▽

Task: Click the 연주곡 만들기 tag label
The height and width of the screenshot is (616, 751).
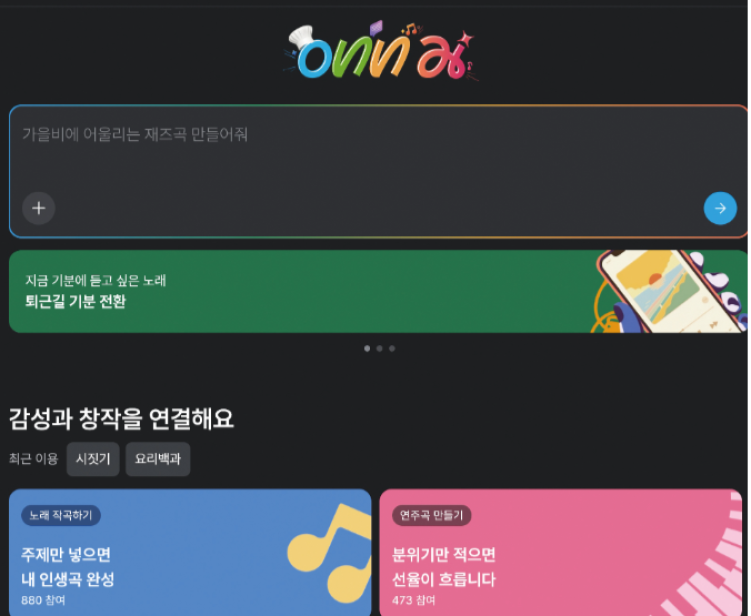Action: [431, 515]
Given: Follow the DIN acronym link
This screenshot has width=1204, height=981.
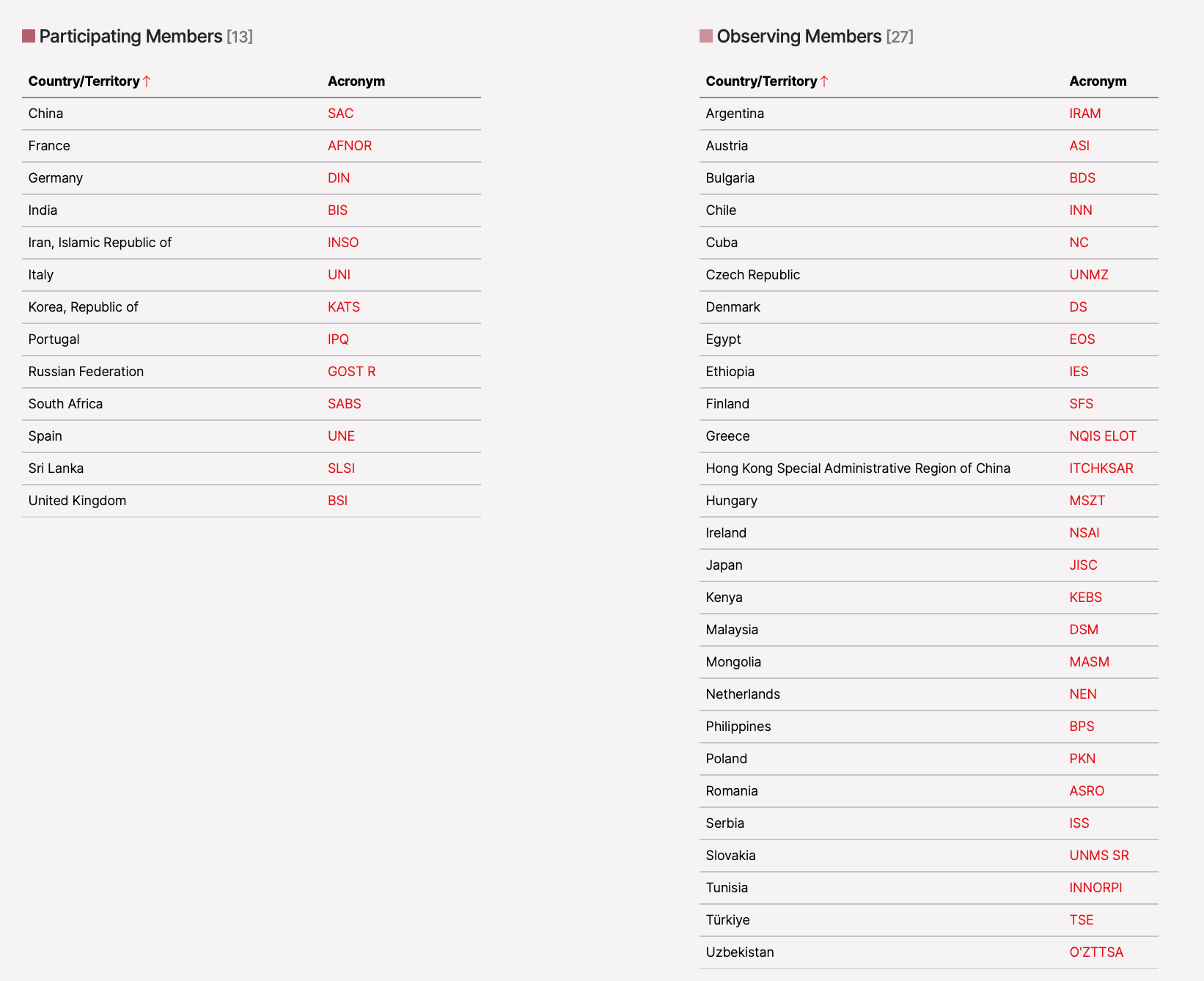Looking at the screenshot, I should pyautogui.click(x=339, y=178).
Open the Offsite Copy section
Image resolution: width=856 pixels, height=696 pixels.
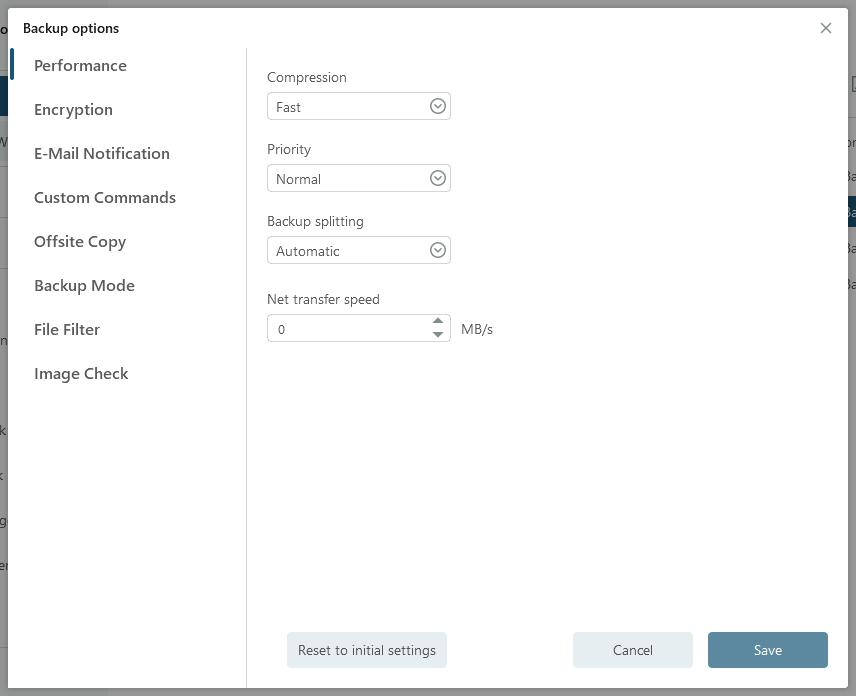(80, 241)
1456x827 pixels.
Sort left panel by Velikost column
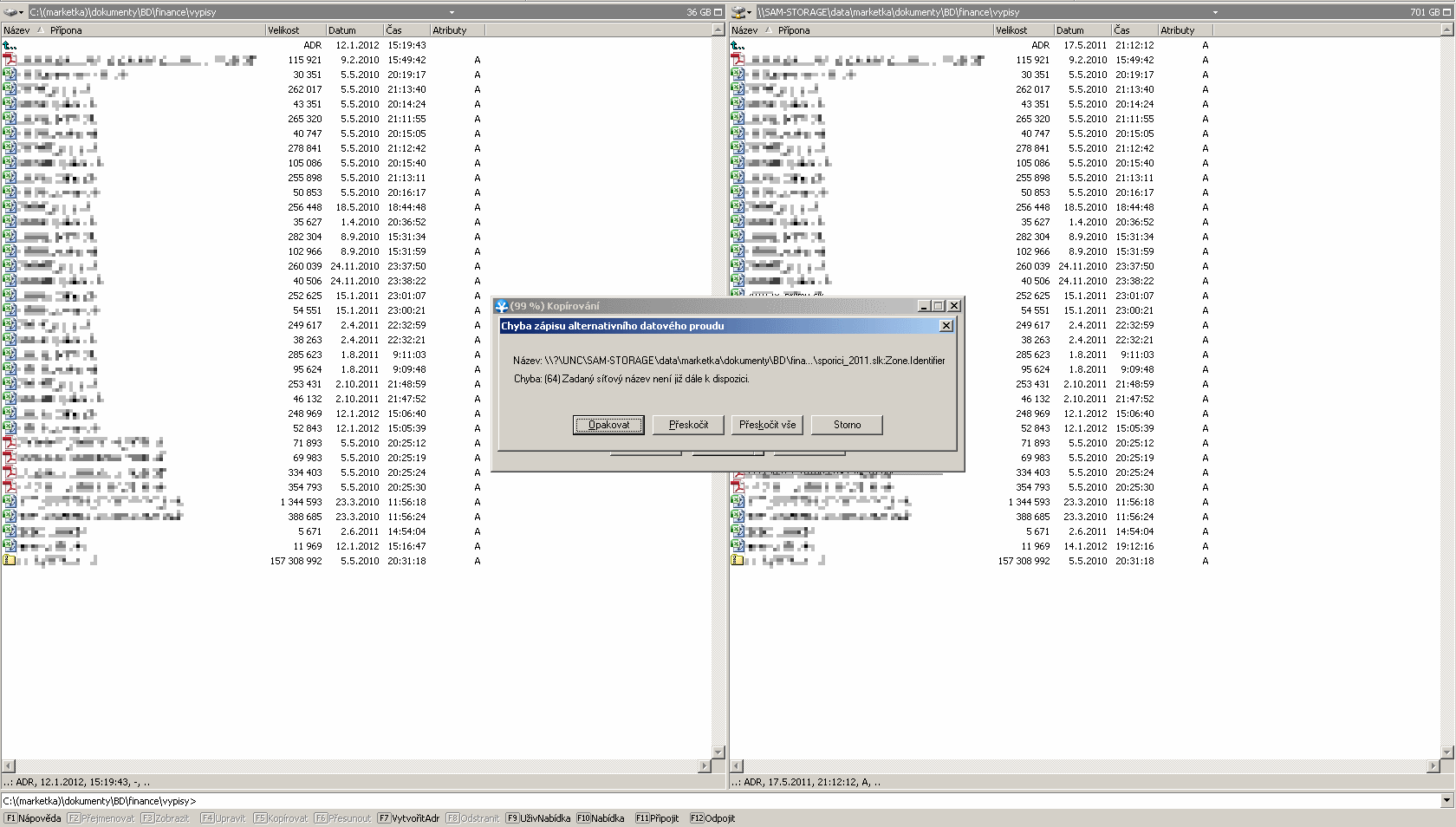pos(295,30)
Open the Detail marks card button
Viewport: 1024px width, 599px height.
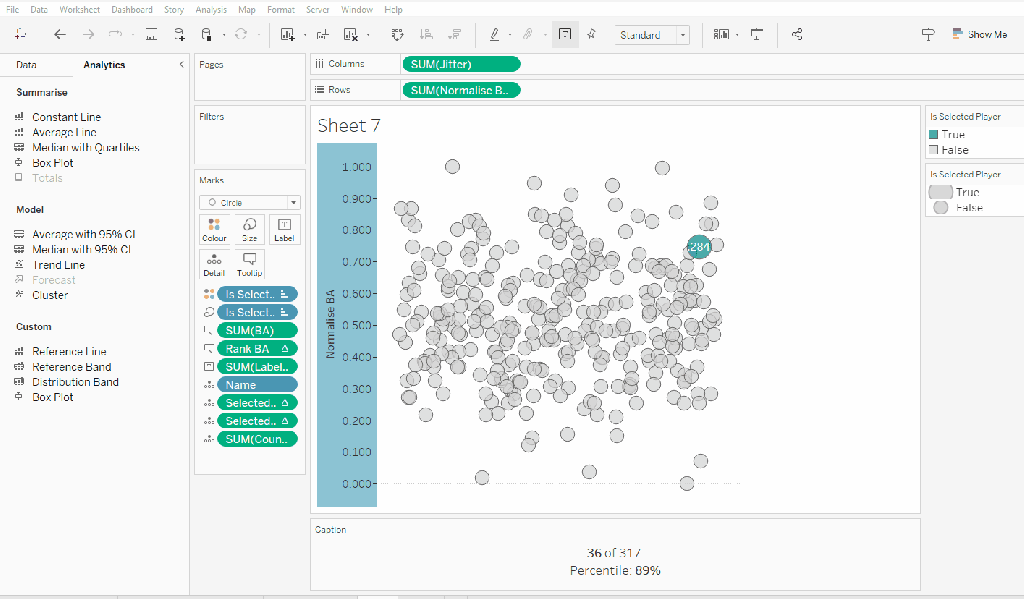click(215, 264)
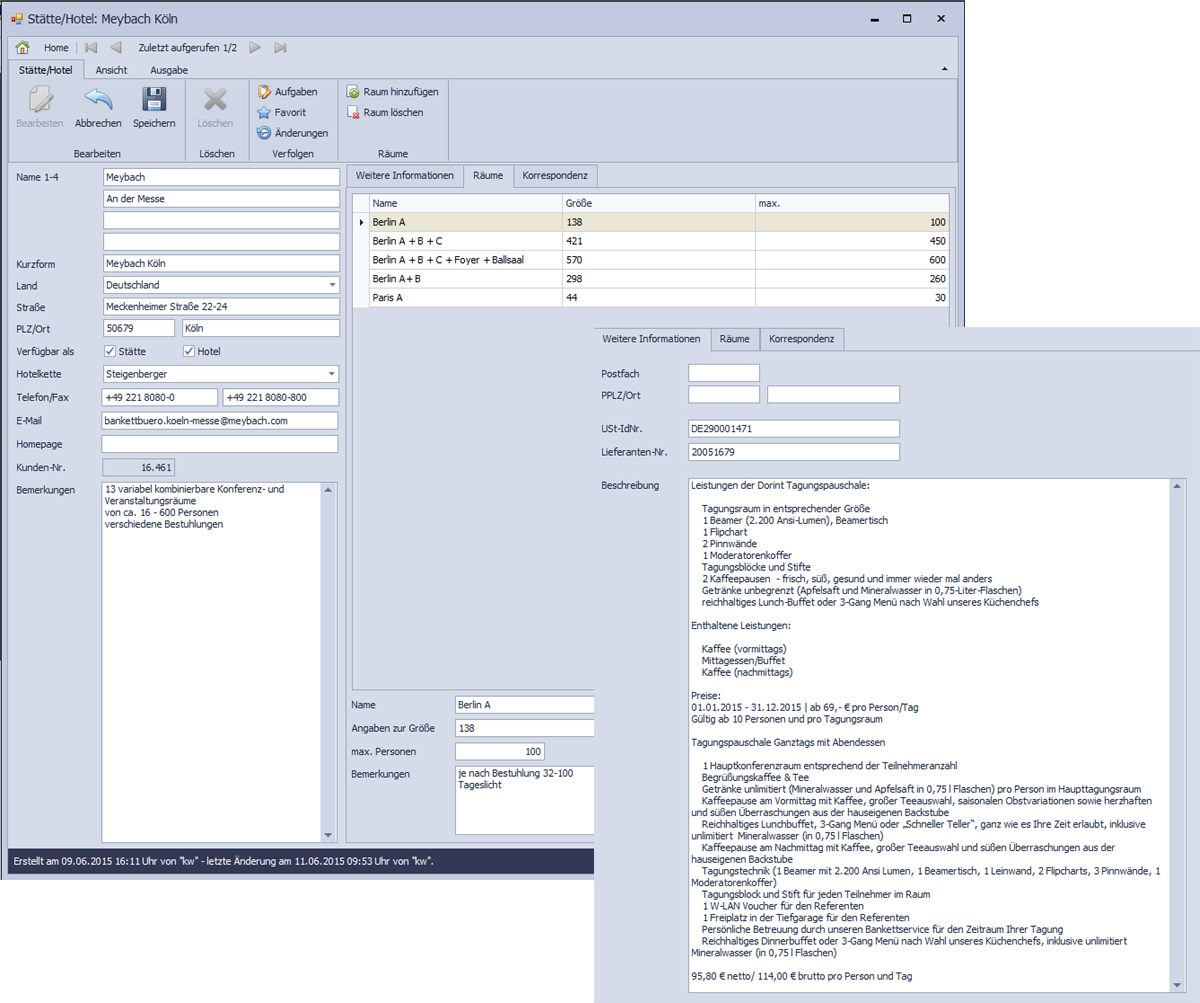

△

AIM OF THE TASK |
Because the copy must hold no pictures, return only the lines that run from the line containing "Image resolution: width=856" to the end of the data above, each exactly as it stands.

SOLVED PROBLEM |
Image resolution: width=856 pixels, height=696 pixels.
(80, 241)
1456x827 pixels.
Sort left panel by Velikost column
pos(295,30)
Open the Detail marks card button
Viewport: 1024px width, 599px height.
click(215, 264)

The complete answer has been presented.